To save the tiger, first you have to save the humans, he reasons. Because villagers are only able to coax one crop from the infertile lands each year, they must go into the forest to find sustenance. If an irrigation system were devised that could provide villagers with biannual crops, they would no longer need to venture into the tigers’ territory. If we can keep people confined to the outer islands, there is hope, he says.
The last century has been disastrous for tigers, with the global population plummeting by a staggering 95 percent. The Sunderbans is one of the last tiger strongholds left in the world. Combined with the neighboring mangrove in Bangladesh (which is plagued by similar man-tiger conflicts), the Sunderbans has around 10,000 sq. km of prime tiger habitat. The potential is enormous, and the hostility of the terrain works in the tigers’ favor. As Chowdhury of NEWS says, “If the tiger survives anywhere in the world, it will survive in the Sunderbans.”

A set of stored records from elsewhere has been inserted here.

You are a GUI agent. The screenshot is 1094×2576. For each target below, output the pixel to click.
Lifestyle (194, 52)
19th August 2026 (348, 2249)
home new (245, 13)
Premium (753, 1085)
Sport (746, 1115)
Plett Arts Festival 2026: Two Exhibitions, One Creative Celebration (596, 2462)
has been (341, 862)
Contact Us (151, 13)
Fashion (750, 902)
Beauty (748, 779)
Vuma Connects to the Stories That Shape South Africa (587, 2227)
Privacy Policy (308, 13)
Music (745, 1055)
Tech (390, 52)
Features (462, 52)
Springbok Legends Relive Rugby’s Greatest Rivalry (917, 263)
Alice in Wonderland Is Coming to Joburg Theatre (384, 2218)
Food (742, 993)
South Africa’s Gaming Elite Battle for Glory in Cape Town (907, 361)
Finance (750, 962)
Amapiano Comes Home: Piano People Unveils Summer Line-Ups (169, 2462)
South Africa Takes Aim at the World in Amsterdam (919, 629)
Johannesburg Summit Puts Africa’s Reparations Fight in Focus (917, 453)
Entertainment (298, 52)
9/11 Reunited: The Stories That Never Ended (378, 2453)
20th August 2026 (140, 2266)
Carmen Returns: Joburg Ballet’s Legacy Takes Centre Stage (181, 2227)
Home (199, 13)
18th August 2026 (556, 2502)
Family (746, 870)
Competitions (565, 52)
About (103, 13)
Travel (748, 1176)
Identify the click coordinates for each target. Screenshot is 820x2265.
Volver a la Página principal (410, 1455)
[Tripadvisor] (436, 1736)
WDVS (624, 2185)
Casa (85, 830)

But, given man’s dismal track record, is it realistic to think that humans and wildlife can cohabit in peace? Niranjan Raptan believes it is possible. One night, while we sat on the deck of a boat moored off Sajnekhali Island, he recited a poem he had composed to educate villagers. The mangroves spread out around us, silent and dark, as Raptan half-spoke, half-sang in Bengali.
“There was a time,” purred Raptan, “when humans lived in harmony and happiness with nature. The Sunderbans forest was like a generous mother feeding and protecting her children. But then man grew greedy and began to plunder the forest’s resources. The mother became furious at being betrayed by her own children and rained down ecological disaster on the Sunderbans, transforming the forest into a place that was treacherous for mankind.”
Raptan’s recital rose to a thunderous roar and then died down to an urgent whisper as he delivered the poem’s final message: “If we destroy the forest,” he said, “the forest will destroy us.”